世界を牛耳る力と謳われ、現実世界をも干渉する力。
そして、全ての世界そのものを改変させることすら可能な、万能の力。
世界の根源へと繋がる話に、奏良はふと座りの悪さを覚える。
「『レギオン』に関わる組織が引き起こしたとされる失踪事件。彼らは何故、サービスを終了した時点で、それらを発覚させたんだ?」
「世間一般に、美羅という『救世の女神』を知らしめるためだ」
予測出来ていた奏良の言及に、紘は訥々と語った。
望は改めて、紘が口にした言葉を脳内で咀嚼する。
美羅を世間に知らしめることで、現実世界における美羅の特殊スキルの効果を向上させたーー。
「美羅と同化したリノアは、今も目覚めていないんだよな」
不可解な空気に侵される中、望は慄然とつぶやいた。
そして、この状況を少しでも早く改善すべく思考を巡らせる。
『強制ログアウト』
当初、強制的な帰還は、システム上の不具合、サーバーの不調から発生した、ただのトラブルかと考えられていた。

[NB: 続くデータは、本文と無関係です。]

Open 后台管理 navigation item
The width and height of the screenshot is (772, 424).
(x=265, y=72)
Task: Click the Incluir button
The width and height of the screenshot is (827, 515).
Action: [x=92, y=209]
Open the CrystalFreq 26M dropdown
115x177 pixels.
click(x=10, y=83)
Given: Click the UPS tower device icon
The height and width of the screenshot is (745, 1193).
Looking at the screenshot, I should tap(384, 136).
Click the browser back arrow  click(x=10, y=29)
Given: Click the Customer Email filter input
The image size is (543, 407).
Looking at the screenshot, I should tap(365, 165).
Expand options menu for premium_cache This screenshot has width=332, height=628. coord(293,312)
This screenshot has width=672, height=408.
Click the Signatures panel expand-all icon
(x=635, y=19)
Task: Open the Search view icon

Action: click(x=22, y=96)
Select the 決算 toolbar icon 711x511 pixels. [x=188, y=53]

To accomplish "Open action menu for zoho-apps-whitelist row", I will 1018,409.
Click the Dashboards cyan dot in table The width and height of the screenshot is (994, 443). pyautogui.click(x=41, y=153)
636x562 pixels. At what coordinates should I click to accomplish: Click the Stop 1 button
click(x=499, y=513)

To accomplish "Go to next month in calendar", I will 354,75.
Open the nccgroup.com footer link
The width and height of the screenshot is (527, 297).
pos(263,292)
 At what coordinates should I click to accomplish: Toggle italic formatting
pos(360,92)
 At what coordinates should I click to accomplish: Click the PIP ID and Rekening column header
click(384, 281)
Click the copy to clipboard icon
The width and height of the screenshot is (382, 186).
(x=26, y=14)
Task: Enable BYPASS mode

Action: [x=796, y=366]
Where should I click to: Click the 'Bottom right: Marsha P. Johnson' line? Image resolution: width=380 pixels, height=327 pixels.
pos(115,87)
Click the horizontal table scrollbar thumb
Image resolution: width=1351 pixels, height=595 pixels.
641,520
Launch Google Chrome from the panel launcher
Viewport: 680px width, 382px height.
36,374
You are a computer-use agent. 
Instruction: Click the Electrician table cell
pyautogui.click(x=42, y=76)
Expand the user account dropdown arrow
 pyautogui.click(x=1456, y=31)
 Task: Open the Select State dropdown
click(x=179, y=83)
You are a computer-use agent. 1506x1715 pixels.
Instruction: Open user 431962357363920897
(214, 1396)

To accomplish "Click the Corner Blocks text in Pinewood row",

しかし、その直後、驚くべきニュースが、ゲーム業界を駆け巡った。
『VRMMOゲームで引き起こされた未知の事象、怪事件の謎』
紘達、『アルティメット・ハーヴェスト』のギルドメンバー達が調べていた、『レギオン』に関わる組織がおこなったとされる失踪事件。
それは、愛梨と同じ年頃の少女達が、同時期に学校を休んで、家族と一緒に旅行に出かけているという奇妙な一件である。
当初、被害者達が誘拐を完全否定したため、証拠不十分として処理されていた案件だった。
しかし、突如、被害者である少女達と家族が一貫して、その発言を覆した。
「私、誘拐されたの」
「私達、女神様になれなかった……」
被害者である少女達は昏(くら)い瞳を伴い、虚ろな笑みを浮かべて訴える。
「私達、その日は旅行に行っていません」
「どうして、旅行に行ったと思ったのかしら?」
まるで、最初からそう仕組まれていたように、少女達の家族も時を同じくしてそう証言し始めた。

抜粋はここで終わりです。